No WSB can be found on The Down Survey for Ireland., nor is he mentioned in the 1641 Depositions. 

Reclaiming forfeited land [10]
Francis Bryan, son of WSB returned to Ireland to reclaim his fathers hereditary titles and lands. So far we have seen no such land but there are books and data on those who did make a claim to recover their confiscated estates. There is a book aptly named Lists of the Claims as they are Entered With the Trustees at Chichester House on College Green Dublin On or Before the 10th of August 1700. This is a list of over 3100 claimants to lost land. There is no William Smith or Francis Bryan on this list.

What's the big deal with Denmark?
WSB married Catherine Morgan in Denmark. Why? What was he doing in Denmark, what was she doing in Denmark? This is so weird.

Francis Bryan #3, son of WSB goes to Ireland to reclaim his father's land. Somehow he ends up in Denmark where he marries Sarah Brinker. FB#3 dies in Belfast? Does no one else think this is crazy?
I think the Denmark references are an attempt to make a connection to Morgan Bryan whose grandfather was Danish as per his son's American Revolution Pension Application.

WSB in Virginia
So, WSB is sent by Cromwell to Virginia. The Prince of Ireland is dropped off and that's it. No record of this man in Virginia exists. Why? I believe it's because he did not exist in the first place.


Sources:

[1] Houses of Parliament Online

[2] Daniel MacCarthy, "Unpublished Geraldine Documents", The Journal of the Historical and Archaeological Association of Ireland, Third Series, Vol. 1, No. 2 (1869), pp. 499-559, 570, 1-2 (86 pages).

[3]  Hans C. Hamilton, editor, Calendar of the State Papers Relating to Ireland, of the Reigns of Henry VIII., Edward VI., Mary, and Elisabeth: Preserved in the Public Department of Her Majesty's Public Record Office. 1509 - 1573, Volume 1, (London: Longman, Green, Longman & Roberts, 1860) 106.

[4] Odet de Selve, Correspondance politique de Odet de Selve, ambassadeur de France en Angleterre (1546-1549) (Paris: F. Alcan, 1888).

[5] London Metropolitan Archives and Guildhall Library Manuscripts Section, Clerkenwell, London, England; Reference Number: MS 9172/2A; Will Number: 49

[6] John Kennedy,  A History of the Parish of Leyton, Essex, (London: Phelp Brothers, 1894) p.344; transcription of her will.
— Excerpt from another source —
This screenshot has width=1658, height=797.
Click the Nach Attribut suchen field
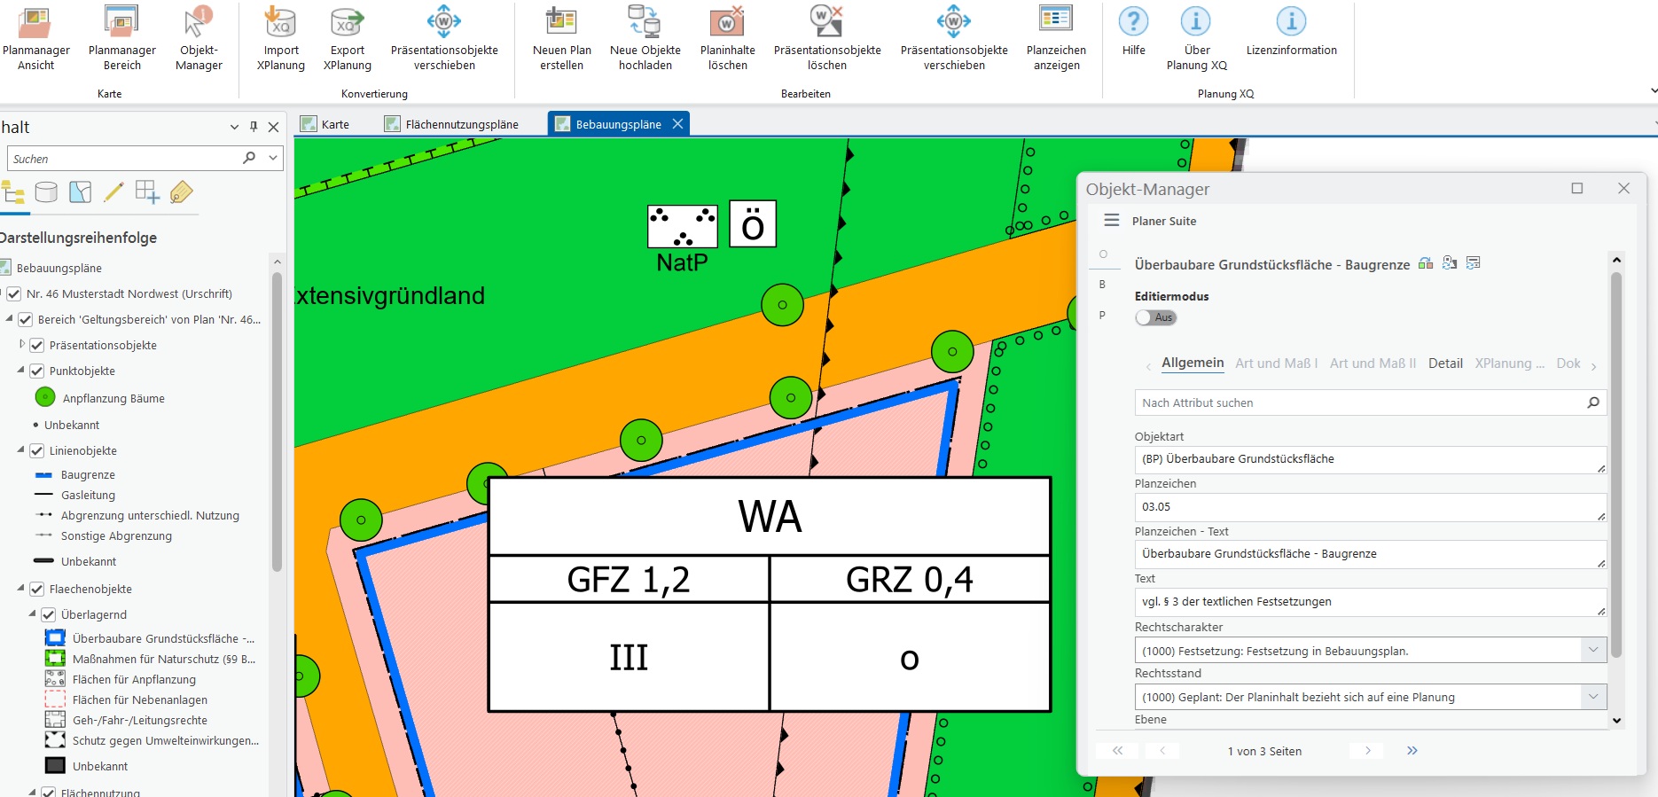(1361, 402)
[7] William Arthur Shaw, George Dames Burtchaell, The knights of England : a complete record from the earliest time to the present day of the knights of all the orders of chivalry in England, Scotland, and Ireland, and of knights bachelors, Vol 2, (London, 1906).

[8] James Frost, The History and Topography of County Clare, (Dublin: Sealy, Byers and Walker, 1893.

[9] John O'Hart, The Irish And Anglo-Irish Landed Gentry, When Cromwell Came to Ireland: Or, a Supplement to Irish Pedigrees,(Dublin: James Duffy, 1892).

[10] Great Britain. Trustees for the Sale of the Forfeited Estates in Ireland, Patrick Campbell, and Joseph Ray. A List of the Claims As They Are Entred With the Trustees: At Chichester-House On College-Green Dublin, On Or Before the Tenth of August, 1700. Dublin:: Printed by Joseph Ray, and are to be sold by, 1701.